Burmistrz Londynu Sadiq Khan zapowiedział we wtorek, że w związku z zamachem terrorystycznym w Manchesterze na ulicach brytyjskiej stolicy pojawi się więcej policjantów. Dodał, że służby bezpieczeństwa Londynu sprawdzają dotychczasowe plany bezpieczeństwa.

W opublikowanym we wtorek oświadczeniu Khan podkreślił, że jest w stałym kontakcie z policją metropolitalną.

"Manchester i reszta Wielkiej Brytanii nie dadzą się zastraszyć terrorystom. Ci którzy chcą zniszczyć nasz sposób życia i podzielić nas, poniosą klęskę" - czytamy w dokumencie opublikowanym przez burmistrza.
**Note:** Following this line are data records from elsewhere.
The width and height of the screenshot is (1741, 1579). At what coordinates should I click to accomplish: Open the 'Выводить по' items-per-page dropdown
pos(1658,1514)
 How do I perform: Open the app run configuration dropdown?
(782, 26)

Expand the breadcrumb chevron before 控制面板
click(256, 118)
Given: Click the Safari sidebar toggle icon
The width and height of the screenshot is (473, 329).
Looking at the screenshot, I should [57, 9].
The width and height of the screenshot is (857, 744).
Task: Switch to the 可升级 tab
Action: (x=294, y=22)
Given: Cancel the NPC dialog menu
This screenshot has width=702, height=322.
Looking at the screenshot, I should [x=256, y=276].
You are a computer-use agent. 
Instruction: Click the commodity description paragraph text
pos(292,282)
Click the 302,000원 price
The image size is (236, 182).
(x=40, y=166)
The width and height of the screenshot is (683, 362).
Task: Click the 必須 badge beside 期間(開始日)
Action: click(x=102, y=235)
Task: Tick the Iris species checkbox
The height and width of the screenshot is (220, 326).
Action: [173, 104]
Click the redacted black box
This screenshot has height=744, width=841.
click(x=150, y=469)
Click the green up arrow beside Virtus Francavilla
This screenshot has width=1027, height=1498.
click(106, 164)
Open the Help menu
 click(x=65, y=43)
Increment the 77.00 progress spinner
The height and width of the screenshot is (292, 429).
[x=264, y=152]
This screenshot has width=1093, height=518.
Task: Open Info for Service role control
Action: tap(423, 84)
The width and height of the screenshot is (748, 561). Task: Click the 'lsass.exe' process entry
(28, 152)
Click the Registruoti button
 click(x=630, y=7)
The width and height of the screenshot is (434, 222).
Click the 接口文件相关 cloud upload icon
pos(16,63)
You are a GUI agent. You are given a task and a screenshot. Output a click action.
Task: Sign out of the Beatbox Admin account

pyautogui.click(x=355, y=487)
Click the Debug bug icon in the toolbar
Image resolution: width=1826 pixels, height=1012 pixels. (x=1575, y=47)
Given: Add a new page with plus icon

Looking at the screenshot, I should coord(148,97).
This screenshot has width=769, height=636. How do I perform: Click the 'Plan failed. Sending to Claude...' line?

Brytyjska policja informowała we wtorek, że liczba ofiar śmiertelnych poniedziałkowego zamachu w hali w Manchesterze wzrosła do 22. Wśród zabitych są dzieci. Ataku dokonał jeden zamachowiec, który zdetonował ładunek. Napastnik zginął w wybuchu.

Zdaniem Khana był to "barbarzyński i chory akt", którego celem był koncert, w którym uczestniczyły "tysiące dzieci i młodych ludzi".